Segment Open
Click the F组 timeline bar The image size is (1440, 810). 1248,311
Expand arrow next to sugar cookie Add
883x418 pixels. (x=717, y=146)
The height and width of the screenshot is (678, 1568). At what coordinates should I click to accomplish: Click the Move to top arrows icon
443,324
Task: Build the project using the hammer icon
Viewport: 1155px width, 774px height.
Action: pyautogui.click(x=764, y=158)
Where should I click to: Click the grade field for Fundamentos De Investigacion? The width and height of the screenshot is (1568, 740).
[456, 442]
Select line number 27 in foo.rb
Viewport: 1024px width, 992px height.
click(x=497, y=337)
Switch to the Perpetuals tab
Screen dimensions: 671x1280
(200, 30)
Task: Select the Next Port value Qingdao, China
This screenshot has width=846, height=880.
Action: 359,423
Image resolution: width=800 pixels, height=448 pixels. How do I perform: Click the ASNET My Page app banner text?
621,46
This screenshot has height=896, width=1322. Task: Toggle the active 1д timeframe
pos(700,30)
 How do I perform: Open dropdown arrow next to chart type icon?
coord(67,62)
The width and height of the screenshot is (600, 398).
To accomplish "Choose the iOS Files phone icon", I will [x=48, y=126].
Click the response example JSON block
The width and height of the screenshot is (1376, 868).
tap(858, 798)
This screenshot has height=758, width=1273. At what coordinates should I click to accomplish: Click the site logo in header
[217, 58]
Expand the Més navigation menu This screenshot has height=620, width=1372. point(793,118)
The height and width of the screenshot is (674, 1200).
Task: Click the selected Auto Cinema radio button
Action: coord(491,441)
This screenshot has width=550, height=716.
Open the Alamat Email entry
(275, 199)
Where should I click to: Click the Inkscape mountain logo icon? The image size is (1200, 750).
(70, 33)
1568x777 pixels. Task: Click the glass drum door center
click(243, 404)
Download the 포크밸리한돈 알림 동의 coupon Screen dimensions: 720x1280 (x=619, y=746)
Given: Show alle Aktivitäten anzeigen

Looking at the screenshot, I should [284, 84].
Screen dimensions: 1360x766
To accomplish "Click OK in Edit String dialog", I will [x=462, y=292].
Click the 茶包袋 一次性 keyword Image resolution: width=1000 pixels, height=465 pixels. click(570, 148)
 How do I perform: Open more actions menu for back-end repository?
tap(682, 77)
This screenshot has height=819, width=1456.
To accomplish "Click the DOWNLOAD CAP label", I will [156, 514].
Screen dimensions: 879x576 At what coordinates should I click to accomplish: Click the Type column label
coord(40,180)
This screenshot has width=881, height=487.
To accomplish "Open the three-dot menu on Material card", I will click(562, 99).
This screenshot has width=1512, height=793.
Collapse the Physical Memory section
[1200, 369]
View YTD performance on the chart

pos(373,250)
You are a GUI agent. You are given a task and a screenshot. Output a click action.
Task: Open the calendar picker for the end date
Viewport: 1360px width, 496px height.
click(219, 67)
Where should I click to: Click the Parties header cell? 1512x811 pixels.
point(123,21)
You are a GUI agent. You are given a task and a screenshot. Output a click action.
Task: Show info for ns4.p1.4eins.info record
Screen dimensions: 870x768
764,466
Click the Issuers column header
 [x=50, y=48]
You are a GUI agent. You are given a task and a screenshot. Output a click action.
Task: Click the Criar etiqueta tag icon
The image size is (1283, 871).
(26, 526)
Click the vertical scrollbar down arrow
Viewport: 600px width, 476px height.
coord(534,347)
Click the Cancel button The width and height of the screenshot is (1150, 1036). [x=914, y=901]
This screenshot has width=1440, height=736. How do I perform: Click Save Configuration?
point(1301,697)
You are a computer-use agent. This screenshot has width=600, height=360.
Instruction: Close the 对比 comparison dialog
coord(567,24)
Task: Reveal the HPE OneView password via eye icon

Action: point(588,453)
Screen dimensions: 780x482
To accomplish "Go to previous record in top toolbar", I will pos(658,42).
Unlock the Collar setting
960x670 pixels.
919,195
Segment Closed
Retype, without changes, the lines from the line holding "Click the Issuers column header" to the end of the data, both ends included.

▶ Written reply:
Click the Issuers column header
 [x=50, y=48]
You are a GUI agent. You are given a task and a screenshot. Output a click action.
Task: Click the Criar etiqueta tag icon
The image size is (1283, 871).
(26, 526)
Click the vertical scrollbar down arrow
Viewport: 600px width, 476px height.
coord(534,347)
Click the Cancel button The width and height of the screenshot is (1150, 1036). [x=914, y=901]
This screenshot has width=1440, height=736. How do I perform: Click Save Configuration?
point(1301,697)
You are a computer-use agent. This screenshot has width=600, height=360.
Instruction: Close the 对比 comparison dialog
coord(567,24)
Task: Reveal the HPE OneView password via eye icon

Action: point(588,453)
Screen dimensions: 780x482
To accomplish "Go to previous record in top toolbar", I will pos(658,42).
Unlock the Collar setting
960x670 pixels.
919,195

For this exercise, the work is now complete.